Edited by Azizi Powell
This pancocojams post presents video and comment examples of various KiSwahili words of Arabic origin. Some comments in this post refer to words of Arabic origin in other languages.
The content of this post is presented for educational and cultural purposes.
All copyrights remain with their owners.
Thanks to all those who are quoted in this post and thanks to the publishers of these videos on YouTube.
Click https://en.wiktionary.org/wiki/Category:Swahili_terms_derived_from_Arabic for an alphabetized list of Swahili words derived from Arabic.
GENERAL INFORMATION ABOUT KISWAHILI
"Swahili, also known as Kiswahili (translation: coast language), is a Bantu language and the first language of the Swahili people. It is a lingua franca of the African Great Lakes region and other parts of eastern and south-eastern Africa, including Tanzania, Kenya, Uganda, Rwanda, Burundi, Mozambique, and the Democratic Republic of the Congo (DRC). Comorian, spoken in the Comoros Islands is sometimes considered to be a dialect of Swahili, though other authorities consider it a distinct language.
Estimates of the total number of Swahili speakers vary widely, from 50 million to over 100 million. Swahili serves as a national language of four nations: Tanzania, Kenya, Uganda, and the DRC. Shikomor, the official language in Comoros and also spoken in Mayotte (Shimaore), is related to Swahili.

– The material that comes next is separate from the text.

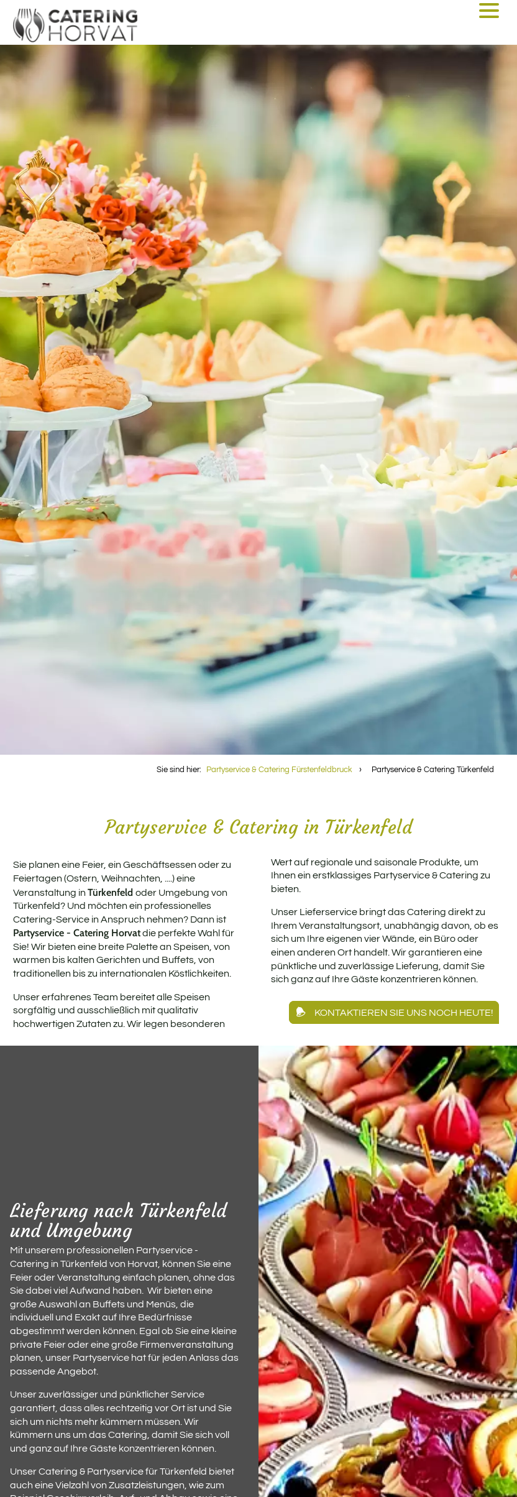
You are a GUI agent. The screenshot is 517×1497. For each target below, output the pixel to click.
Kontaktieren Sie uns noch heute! (403, 1013)
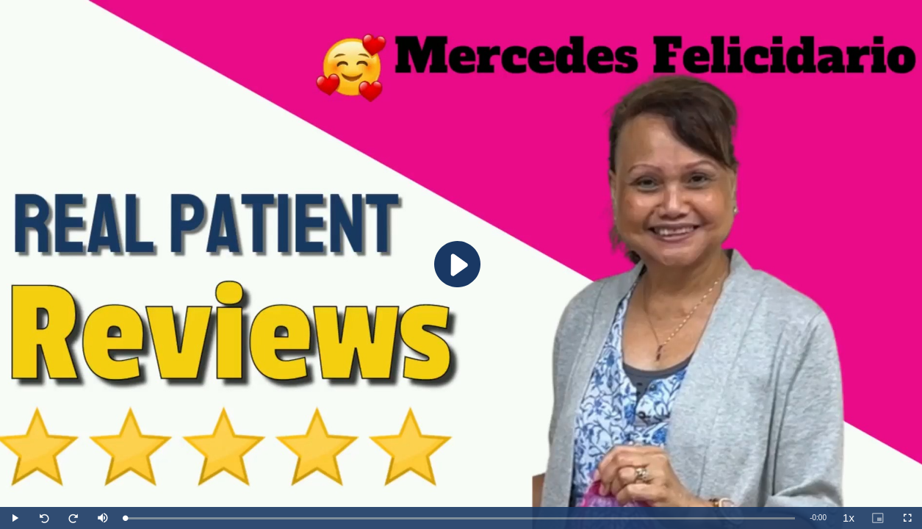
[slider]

Swahili is also one of the working languages of the African Union and officially recognised as a lingua franca of the East African Community.
A significant fraction of Swahili vocabulary derives from Arabic through contact with Arabic-speaking Muslim inhabitants. For example, the Swahili word for "book" is kitabu, traceable back to the Arabic word كتاب kitābu (from the root k.t.b. "write"). However, the Swahili plural form of this word ("books") is vitabu, following Bantu grammar in which ki- is reanalysed as a nominal class prefix, whose plural is vi-.
Swahili is a Bantu language of the Sabaki branch. In Guthrie's geographic classification, Swahili is in Bantu zone G, whereas the other Sabaki languages are in zone E70, commonly under the name Nyika. Local folk-theories of the language have often considered Swahili to be a mixed language because of its many loan words from Arabic, and the fact that Swahili people have historically been Muslims. However, historical linguists do not consider the Arabic influence on Swahili to be significant enough to classify it as a mixed language, since Arabic influence is limited to lexical items, most of which have only been borrowed after 1500, while the grammatical and syntactic structure of the language is typically Bantu.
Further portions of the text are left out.